What is asked
Starting at the line that contains "This screenshot has width=1545, height=784." and ending at the line that contains "pyautogui.click(x=379, y=247)", reproduce the material below in full, requests included. Shift every coordinate in the answers by adding 64 to it.

Raw records
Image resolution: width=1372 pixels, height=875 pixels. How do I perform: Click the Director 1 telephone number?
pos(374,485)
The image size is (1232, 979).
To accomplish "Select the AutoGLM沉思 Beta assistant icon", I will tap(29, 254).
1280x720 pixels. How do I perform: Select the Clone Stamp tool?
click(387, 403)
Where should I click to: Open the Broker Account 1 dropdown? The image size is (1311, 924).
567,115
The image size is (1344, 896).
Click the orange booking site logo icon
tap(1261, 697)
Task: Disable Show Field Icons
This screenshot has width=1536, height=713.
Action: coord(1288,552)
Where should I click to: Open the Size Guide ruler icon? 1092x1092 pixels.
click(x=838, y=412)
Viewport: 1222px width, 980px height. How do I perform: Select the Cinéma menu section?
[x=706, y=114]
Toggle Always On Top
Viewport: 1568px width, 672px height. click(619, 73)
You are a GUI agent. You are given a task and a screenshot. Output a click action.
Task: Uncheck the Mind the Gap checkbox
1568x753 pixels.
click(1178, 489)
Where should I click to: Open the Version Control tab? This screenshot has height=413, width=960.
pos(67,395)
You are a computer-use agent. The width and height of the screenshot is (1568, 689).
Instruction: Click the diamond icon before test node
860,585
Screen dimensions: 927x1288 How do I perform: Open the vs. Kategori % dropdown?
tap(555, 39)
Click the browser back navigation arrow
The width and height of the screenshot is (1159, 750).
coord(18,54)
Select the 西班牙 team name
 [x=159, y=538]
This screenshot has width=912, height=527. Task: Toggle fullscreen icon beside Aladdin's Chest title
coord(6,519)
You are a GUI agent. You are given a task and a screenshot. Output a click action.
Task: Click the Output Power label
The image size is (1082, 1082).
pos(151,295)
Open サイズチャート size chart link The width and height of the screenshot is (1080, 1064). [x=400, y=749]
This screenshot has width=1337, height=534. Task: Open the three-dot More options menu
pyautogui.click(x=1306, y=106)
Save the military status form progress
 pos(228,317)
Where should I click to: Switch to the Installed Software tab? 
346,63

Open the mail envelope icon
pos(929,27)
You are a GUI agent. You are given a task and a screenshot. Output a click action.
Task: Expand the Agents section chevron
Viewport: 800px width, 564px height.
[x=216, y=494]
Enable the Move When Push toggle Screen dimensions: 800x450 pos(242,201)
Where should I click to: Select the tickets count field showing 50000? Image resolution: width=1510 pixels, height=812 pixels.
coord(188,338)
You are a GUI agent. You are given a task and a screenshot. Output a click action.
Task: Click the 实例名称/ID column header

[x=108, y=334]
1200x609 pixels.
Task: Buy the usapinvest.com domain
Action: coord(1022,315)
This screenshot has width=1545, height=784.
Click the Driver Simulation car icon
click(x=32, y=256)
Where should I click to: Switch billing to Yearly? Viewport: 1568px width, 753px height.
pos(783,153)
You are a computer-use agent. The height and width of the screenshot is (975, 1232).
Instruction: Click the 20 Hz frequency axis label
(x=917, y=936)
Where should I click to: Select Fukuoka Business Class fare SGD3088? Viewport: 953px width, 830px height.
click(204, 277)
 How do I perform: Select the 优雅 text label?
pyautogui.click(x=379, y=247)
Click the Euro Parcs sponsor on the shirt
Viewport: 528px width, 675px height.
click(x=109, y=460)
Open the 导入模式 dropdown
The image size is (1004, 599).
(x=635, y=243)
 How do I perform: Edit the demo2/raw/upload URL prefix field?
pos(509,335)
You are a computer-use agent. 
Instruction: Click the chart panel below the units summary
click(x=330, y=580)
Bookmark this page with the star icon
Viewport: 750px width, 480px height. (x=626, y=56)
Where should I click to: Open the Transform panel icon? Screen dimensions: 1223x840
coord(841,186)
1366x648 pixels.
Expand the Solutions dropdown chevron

Solution for this problem
This screenshot has width=1545, height=784.
Click the Driver Simulation car icon
click(x=96, y=320)
Where should I click to: Switch billing to Yearly? Viewport: 1568px width, 753px height.
pos(847,217)
You are a computer-use agent. The height and width of the screenshot is (975, 1232).
Instruction: Click the 20 Hz frequency axis label
(x=981, y=1000)
Where should I click to: Select Fukuoka Business Class fare SGD3088? Viewport: 953px width, 830px height.
click(268, 341)
 How do I perform: Select the 优雅 text label?
pyautogui.click(x=443, y=311)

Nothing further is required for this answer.